───── Supplied information

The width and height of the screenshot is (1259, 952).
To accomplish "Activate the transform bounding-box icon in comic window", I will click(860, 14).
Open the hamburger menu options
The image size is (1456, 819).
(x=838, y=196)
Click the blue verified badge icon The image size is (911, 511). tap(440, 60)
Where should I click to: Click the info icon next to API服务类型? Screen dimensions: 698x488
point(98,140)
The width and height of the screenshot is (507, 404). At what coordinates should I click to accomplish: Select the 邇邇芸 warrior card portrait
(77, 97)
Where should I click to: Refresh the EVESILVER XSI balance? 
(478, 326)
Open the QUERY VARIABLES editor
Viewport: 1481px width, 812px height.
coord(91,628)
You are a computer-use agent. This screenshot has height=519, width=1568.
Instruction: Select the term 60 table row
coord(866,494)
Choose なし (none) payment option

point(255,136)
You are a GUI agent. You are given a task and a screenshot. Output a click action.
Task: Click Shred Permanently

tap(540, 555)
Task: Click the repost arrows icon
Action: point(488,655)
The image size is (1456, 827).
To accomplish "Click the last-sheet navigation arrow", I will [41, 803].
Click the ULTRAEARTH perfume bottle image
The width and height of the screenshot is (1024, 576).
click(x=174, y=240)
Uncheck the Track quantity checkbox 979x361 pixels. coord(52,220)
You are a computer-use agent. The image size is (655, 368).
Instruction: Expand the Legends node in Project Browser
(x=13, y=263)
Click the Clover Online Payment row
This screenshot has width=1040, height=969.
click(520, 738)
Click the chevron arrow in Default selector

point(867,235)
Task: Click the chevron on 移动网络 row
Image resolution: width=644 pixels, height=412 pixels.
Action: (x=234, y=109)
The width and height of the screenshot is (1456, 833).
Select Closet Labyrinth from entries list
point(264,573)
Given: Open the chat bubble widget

──────────

▸ **Stated goal**:
Find every line in the items above that contains the word "will" and copy each of those lines.

▸ **Task output**:
To accomplish "Activate the transform bounding-box icon in comic window", I will click(860, 14).
To accomplish "Click the last-sheet navigation arrow", I will [41, 803].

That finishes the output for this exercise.